The NES version is well-made, despite being on such a limited console. The game offers up to eight players, has AI with personality, and many, many game settings to customize, such as time limits, starting money for each players, and who owns which properties at the start of the game. The game even has a nice assortment of digitized sound effects.
Despite the game being developed in North America, the Japanese version is slightly superior, as the trade screens show animated portraits of the characters.
The game contains 29 songs; a lot of music for an NES game. However, most of the songs are just jingles, so most of the game is stark silent. The only songs that loop are the Title Screen, Auction, and Ending songs. However, the first two songs de-synchronize the drum track, something that was popular in Webb's music, so it's unknown whether this was intentional for variety, or an error made by him.
Because of the nature of the game, it's hard to get a clear track listing, as many of the events in the game can occur at any time. The PAL version is recorded as well, as the game was released in France and Germany. As can be expected, the PAL version plays slower and a half-step flat compared to the NTSC releases. These versions, as well as the Japanese version have some of their own voice acting as well.

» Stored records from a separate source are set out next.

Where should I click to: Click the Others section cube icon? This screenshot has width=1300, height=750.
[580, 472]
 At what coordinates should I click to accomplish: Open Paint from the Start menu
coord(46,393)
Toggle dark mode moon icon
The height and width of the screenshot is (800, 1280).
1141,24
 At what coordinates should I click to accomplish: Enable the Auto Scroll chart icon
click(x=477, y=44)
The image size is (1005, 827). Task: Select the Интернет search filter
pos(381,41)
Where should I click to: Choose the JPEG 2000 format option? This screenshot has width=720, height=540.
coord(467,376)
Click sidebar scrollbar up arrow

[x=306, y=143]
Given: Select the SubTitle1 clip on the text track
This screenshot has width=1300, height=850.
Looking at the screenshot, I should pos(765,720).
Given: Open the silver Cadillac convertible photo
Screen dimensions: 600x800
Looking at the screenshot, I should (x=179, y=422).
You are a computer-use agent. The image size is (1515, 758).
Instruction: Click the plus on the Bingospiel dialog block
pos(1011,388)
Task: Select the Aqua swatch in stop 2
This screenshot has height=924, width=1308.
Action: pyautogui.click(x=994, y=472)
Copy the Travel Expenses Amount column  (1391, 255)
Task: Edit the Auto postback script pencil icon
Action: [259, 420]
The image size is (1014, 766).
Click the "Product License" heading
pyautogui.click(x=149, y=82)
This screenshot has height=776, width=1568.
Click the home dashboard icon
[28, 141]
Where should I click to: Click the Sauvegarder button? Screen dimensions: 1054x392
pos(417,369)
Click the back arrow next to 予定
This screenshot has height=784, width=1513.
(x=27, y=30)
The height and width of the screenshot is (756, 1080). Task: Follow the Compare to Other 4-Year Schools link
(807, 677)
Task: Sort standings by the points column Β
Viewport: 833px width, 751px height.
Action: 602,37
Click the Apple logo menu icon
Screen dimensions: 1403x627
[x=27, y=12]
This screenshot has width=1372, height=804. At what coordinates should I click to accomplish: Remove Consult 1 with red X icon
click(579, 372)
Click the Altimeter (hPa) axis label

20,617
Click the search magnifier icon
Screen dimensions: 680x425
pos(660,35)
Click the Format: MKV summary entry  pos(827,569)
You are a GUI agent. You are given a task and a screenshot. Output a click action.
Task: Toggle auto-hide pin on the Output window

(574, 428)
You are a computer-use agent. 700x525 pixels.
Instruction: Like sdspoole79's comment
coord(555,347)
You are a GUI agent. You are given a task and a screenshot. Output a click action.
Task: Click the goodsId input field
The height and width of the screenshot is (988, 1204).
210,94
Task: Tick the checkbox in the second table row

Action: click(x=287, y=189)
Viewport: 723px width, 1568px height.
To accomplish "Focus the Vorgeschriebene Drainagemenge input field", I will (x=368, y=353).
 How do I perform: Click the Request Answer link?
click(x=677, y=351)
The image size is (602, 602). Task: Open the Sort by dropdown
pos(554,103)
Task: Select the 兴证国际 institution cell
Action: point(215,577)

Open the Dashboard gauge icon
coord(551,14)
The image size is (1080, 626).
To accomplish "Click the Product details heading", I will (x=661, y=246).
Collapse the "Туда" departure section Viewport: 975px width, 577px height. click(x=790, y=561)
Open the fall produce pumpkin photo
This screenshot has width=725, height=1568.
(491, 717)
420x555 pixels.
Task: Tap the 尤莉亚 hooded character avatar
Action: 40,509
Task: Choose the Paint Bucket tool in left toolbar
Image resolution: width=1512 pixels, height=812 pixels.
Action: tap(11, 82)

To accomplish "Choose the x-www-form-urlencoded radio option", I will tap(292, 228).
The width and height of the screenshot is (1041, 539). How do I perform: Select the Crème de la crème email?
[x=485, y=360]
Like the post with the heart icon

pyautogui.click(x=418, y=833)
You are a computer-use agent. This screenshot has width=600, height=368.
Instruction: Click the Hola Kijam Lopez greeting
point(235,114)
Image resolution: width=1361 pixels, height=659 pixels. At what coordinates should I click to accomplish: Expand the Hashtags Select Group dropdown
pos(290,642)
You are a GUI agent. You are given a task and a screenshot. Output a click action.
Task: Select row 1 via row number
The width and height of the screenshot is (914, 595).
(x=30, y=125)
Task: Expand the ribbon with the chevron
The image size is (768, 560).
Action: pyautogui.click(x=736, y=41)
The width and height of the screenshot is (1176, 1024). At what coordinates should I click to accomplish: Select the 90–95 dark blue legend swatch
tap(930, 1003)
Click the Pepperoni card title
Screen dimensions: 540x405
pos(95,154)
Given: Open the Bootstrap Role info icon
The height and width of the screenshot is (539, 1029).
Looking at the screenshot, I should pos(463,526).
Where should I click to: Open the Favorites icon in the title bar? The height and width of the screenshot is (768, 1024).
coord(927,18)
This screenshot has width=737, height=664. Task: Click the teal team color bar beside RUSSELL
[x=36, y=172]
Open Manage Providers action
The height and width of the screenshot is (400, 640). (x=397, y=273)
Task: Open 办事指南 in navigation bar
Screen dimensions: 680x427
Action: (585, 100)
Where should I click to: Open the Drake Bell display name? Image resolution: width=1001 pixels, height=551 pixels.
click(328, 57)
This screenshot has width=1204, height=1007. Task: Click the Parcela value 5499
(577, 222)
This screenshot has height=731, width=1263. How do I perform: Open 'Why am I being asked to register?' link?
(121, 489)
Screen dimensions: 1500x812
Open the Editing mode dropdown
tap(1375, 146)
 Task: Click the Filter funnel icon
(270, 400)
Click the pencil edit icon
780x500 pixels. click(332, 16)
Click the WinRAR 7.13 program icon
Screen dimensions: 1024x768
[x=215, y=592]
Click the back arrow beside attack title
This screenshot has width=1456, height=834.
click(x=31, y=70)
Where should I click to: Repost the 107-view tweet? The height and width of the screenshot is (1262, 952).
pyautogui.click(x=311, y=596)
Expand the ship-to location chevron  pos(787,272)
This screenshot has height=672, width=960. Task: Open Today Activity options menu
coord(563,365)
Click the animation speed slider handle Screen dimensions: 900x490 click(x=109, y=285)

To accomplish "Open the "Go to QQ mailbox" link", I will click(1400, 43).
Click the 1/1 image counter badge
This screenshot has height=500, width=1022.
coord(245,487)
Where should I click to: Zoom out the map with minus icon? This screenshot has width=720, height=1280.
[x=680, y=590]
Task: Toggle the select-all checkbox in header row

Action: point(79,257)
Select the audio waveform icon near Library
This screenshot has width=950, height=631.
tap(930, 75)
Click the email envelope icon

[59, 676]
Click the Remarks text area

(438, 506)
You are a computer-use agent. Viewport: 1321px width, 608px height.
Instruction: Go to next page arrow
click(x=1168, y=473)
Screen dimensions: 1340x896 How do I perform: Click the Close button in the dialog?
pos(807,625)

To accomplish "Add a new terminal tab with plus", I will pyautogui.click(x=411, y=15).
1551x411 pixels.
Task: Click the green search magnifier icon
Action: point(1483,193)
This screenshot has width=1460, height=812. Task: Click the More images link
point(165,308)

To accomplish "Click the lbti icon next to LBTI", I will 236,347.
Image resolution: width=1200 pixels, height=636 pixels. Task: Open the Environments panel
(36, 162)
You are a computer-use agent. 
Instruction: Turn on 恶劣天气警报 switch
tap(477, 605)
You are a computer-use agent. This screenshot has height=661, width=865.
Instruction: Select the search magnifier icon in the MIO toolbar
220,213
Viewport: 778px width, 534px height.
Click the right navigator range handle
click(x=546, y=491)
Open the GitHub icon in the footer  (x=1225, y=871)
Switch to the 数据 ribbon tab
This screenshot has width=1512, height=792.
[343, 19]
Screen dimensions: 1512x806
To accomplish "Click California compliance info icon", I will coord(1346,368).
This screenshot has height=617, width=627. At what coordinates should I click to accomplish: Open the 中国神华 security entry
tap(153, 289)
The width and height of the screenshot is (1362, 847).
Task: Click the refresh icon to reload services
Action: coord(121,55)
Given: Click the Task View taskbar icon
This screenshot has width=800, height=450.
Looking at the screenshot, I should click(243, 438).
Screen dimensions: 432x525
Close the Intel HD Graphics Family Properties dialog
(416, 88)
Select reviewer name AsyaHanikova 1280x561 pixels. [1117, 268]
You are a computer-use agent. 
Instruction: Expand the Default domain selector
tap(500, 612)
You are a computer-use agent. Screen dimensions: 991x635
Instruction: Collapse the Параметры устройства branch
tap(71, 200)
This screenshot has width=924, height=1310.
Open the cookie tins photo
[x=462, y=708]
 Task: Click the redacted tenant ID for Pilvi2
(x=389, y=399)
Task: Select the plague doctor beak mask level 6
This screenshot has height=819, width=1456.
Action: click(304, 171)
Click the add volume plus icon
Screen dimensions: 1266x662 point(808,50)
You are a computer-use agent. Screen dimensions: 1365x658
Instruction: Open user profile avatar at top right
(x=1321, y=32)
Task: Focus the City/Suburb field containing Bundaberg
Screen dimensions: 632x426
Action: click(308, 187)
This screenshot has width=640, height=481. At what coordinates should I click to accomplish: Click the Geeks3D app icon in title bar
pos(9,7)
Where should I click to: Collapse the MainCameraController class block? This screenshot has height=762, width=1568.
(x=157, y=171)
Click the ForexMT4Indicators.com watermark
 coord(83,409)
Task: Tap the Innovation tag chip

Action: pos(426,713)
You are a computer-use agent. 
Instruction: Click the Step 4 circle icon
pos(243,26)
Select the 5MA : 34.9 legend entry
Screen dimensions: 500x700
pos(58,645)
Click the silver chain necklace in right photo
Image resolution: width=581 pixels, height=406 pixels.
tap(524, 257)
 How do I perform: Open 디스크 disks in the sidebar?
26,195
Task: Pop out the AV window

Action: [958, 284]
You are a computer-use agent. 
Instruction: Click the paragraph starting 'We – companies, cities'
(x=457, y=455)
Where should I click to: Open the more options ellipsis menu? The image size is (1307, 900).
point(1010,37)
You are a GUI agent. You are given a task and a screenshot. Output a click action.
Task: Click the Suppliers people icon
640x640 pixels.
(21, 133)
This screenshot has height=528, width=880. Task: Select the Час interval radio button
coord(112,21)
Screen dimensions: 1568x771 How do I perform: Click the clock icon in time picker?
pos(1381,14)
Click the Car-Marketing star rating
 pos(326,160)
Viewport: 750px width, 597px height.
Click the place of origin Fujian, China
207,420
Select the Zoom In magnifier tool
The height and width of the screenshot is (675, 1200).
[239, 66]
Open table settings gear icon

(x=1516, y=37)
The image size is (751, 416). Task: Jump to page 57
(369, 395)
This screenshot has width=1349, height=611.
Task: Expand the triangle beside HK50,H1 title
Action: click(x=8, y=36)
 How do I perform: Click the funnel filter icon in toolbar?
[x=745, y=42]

The most well-known dialogue in this game is when a player gets out of jail and an ominous voice says, "Don't be coming back now." Most of the game's soundtrack was used in the Game Boy and Game Boy Color versions of the game.
The music was written by Paul Webb in 6502 assembly in Ken Moore's sound driver.
- NTSC (USA/Japan)
- PAL (France/Germany)
- Ripper: N/A
- Recorder: Doommaster1994
- Game Credits
(Source: Musical comparison, game lacks credits)
Parker Brothers games lacked staff credits due to the company's policy. However, interestingly, there is a credit to the game's programmer, Bill Williams. We have contacted Paul Webb, who said he may have written the game's audio, but he couldn't remember for sure. The title music sounds identical to the one used in Day Dreamin' Davey, which credits Webb. Also, Webb was the only composer credited in Sculptured Software's NES games.
Ripping NES music is a very arduous process that is beyond the scope of this site.